Les nouvelles routes des drogues

 

Colombie

Malgré la chute des cartels de Medellin et de Cali, la Colombie reste le leader mondial de la production de cocaïne. Elle est également un fournisseur important d'héroïne et de marijuana. En 1995, ce pays est également devenu le deuxième producteur de feuilles de coca, derrière le Pérou, mais devant la Bolivie. L'argent de la drogue est parvenu à s'infiltrer dans de nombreuses activités. L'"affaire" du financement de la campagne du président Samper n'est que la partie émergée de l'iceberg de la corruption.

 

 

Colombie

Le trafic à l'abri des hévéas

La forêt vierge est un refuge idéal pour les trafiquants. Les associés des cartels colombiens y gèrent de véritables territoires autonomes, où prospèrent les laboratoires et les aérodromes clandestins.

Atençâo - SÂO PAULO

Huit Colombiens au moins sont sous les verrous au Brésil. Herman Gusman Quinteros, dans la maison d'arrêt d'Americano, à proximité de Belém, a hérité de la peine la plus lourde : trente-deux ans. En 1994 et 1995, la police fédérale a saisi en Amazonie 2 tonnes de cocaïne. A Tocantins, elle a fait une saisie record de 7 tonnes. Si les chiffres indiquent une extension du trafic dans le pays, et en Amazonie particulièrement, on n'a toutefois pas noté d'augmentation du nombre de laboratoires. Mais on voit se multiplier les plantations d'epadú, sorte de coca amazonienne.

 

Les cartels ont créé des succursales ou se sont associés à des réseaux locaux

 

Pour faire venir la cocaïne originaire du Pérou, de la Bolivie ou de la Colombie (le pays qui en raffine le plus), les cartels ont créé des succursales ou se sont associés à des réseaux locaux, en les soumettant à un contrôle de plus en plus sévère, sans doute en raison des échecs des partenaires brésiliens. En Amazonie, par exemple, outre la famille Gusman Hamos Graça, la police fédérale a identifié une organisation portant le nom de Sapateiro et différents petits groupes locaux isolés, défendus par leurs propres escadrons de la mort, qui distribuent la drogue à Manaus. Sapateiro a été nommé ainsi d'après le surnom de son chef, Carlos Zapater Zarak, gendre du chef de la police nationale péruvienne, Jorge Arce Carlin.

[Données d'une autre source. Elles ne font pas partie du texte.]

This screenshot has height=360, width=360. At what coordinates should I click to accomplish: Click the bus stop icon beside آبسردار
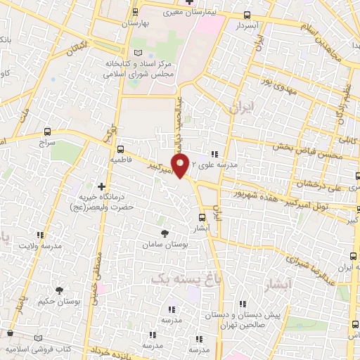pos(246,15)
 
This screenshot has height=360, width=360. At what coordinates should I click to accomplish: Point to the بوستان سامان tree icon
pos(165,233)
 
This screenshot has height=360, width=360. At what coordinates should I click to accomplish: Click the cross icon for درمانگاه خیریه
pos(102,187)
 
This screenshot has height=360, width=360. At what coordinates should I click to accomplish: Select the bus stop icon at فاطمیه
pos(121,149)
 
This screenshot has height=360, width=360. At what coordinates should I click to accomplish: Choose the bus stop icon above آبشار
pos(202,217)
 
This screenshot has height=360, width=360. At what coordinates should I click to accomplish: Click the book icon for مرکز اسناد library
pos(137,54)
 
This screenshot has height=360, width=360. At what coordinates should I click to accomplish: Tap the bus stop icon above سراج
pos(47,131)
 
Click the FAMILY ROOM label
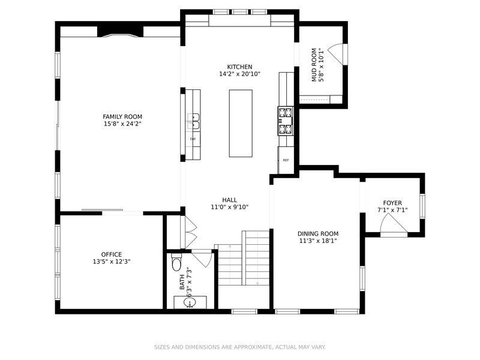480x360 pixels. [x=122, y=116]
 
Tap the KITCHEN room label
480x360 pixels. [x=239, y=67]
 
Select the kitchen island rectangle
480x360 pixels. [x=242, y=123]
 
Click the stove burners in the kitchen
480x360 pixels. [x=285, y=119]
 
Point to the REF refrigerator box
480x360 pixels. [x=286, y=160]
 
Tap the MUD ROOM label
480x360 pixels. [x=313, y=65]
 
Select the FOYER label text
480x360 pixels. [x=392, y=203]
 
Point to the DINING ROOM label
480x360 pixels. [x=318, y=233]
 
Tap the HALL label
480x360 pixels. [x=229, y=200]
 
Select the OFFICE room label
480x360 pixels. [x=112, y=254]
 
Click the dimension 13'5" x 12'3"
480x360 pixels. [x=112, y=262]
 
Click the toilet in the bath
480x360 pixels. [x=176, y=263]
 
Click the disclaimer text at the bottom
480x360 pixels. [x=239, y=347]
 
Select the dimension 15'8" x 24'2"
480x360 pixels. [x=122, y=124]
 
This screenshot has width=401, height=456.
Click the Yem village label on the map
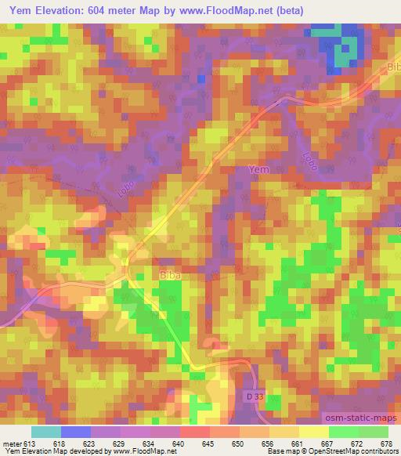(x=258, y=170)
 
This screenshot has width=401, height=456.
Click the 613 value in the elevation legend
(x=31, y=443)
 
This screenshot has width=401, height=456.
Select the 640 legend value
(x=179, y=443)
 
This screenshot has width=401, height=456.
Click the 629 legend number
(x=120, y=443)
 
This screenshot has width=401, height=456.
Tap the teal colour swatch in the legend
(x=45, y=432)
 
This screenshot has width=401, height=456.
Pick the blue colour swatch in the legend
(x=75, y=432)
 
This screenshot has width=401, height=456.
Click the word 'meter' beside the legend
(x=12, y=443)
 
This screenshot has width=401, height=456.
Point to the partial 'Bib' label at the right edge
(x=393, y=67)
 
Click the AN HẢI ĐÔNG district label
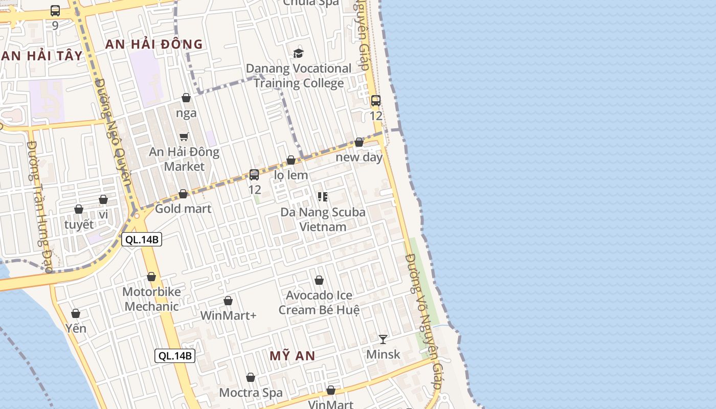[154, 44]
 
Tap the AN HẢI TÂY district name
[41, 56]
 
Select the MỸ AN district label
[292, 356]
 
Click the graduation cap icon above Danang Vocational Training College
[298, 53]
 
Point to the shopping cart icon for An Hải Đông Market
[184, 137]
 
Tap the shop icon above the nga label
[186, 98]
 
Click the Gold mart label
[183, 209]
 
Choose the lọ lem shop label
[291, 175]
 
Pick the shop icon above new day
[359, 142]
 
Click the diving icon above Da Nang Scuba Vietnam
[322, 197]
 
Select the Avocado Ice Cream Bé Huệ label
[319, 303]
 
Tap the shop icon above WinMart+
[228, 301]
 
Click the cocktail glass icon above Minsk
[383, 339]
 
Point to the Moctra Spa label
[251, 393]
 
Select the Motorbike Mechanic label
[151, 299]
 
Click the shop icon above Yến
[76, 313]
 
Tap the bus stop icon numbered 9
[55, 11]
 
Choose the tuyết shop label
[79, 224]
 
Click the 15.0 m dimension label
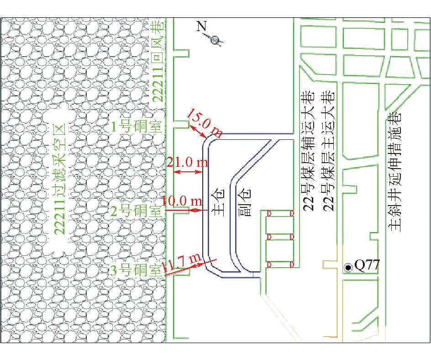coord(205,123)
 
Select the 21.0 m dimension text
coord(187,162)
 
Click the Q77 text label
coord(367,265)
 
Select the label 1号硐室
coord(136,127)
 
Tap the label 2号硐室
coord(136,212)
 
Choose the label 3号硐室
coord(136,270)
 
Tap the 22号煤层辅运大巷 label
coord(308,151)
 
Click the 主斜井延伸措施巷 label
coord(395,171)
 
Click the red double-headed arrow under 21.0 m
coord(189,172)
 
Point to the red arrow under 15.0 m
coord(198,131)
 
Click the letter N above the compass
coord(201,26)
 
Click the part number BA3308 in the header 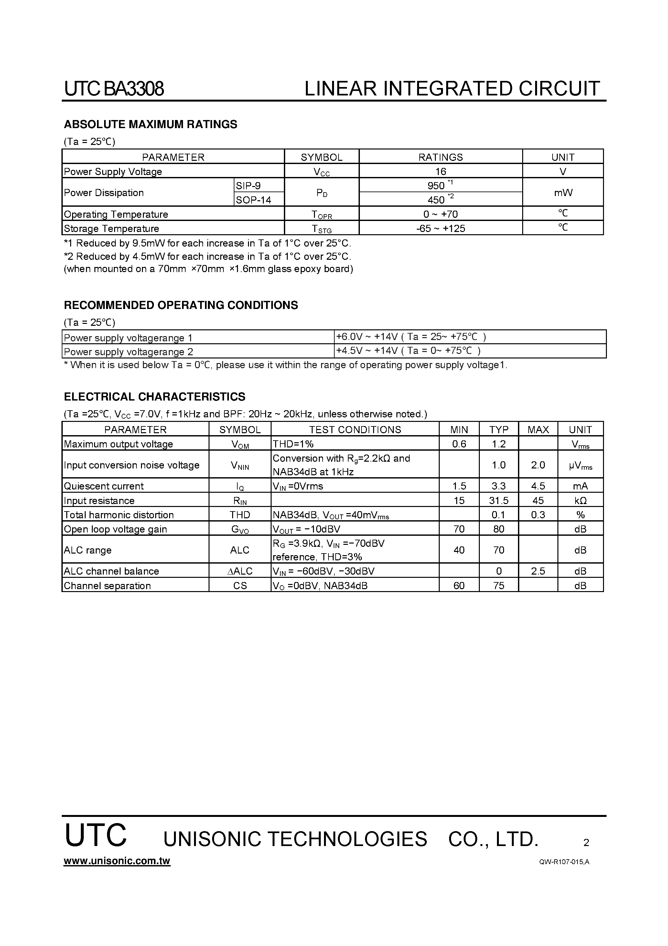click(134, 89)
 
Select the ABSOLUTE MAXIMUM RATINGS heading click(150, 125)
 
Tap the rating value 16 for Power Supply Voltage click(440, 171)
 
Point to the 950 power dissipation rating click(437, 185)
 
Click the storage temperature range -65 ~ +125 click(440, 228)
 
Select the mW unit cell click(563, 192)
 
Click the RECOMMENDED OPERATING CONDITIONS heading click(181, 305)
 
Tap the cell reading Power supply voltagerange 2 click(128, 351)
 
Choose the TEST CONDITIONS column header click(355, 429)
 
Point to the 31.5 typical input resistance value click(498, 500)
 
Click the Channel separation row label click(107, 586)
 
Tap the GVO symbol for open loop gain click(240, 529)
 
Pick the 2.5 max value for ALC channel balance click(538, 571)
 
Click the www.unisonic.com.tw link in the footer click(117, 861)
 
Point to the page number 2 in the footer click(586, 842)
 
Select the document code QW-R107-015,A click(564, 862)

Selon les données dont disposent les services de sécurité, nombreux sont les hommes politiques qui ont été élus en Amazonie grâce aux fonds et au soutien du trafic de stupéfiants. Il en est ainsi, par exemple, de tous les maires de la région du Alto Solimões. Si l'on en croit les enquêtes menées par la police, le premier magistrat de l'une des villes du Pará serait impliqué comme faisant directement partie de ces groupes. Ils utilisent des sociétés écrans pour le blanchiment de l'argent et font des affaires dans des domaines très variés : les mines de diamants, de minerai, l'import-export, les avions-taxis, l'immobilier, les titres et les valeurs, les agences de tourisme et de change.

Les trafiquants ont réussi à créer Castelo dos Sonhos [château des songes] au sud-ouest du Pará, un territoire autonome, avec une mine de diamants. Ce lieu, dirigé de façon martiale par le pilote Marcio Martins da Costa, était pourvu d'une piste clandestine d'atterrissage de 2 000 mètres de long. Mais les affaires de Marcio ont connu une telle expansion qu'elles sont devenues trop risquées. C'est au cours d'une opération de la police militaire du Pará, appuyée par 200 hommes, et sous le prétexte de rétablir l'ordre public dans la région, qu'il a été exécuté, pour ainsi dire, en 1992.

Embauché par Marcio "Rambo", dont le surnom aurait quelque rapport avec son caractère violent, le bandit Polaco aurait été l'auteur de la rafale de mitraillette qui a mis fin à la vie du sénateur Olavo Pires, pendant une réunion à Porto Velho en 1990. Au cours des treize années qui ont précédé sa mort, Pires, d'employé de garage, était devenu millionnaire et l'heureux propriétaire d'une collection de Mercedes Benz. Du point de vue politique, son ascension n'avait pas été moins rapide. Pires était le candidat favori du gouvernement de l'Etat de Rondônia, mais sa mort n'a rien à voir avec la politique. Il avait essayé de vendre 760 kg de cocaïne à l'insu du cartel, et l'avion qui transportait la drogue avait été intercepté à Saô Paulo. La vengeance avait été fulgurante. C'est ensuite Jabes Rabelo, député fédéral - et trafiquant - qui a fini par être déchu de son mandat.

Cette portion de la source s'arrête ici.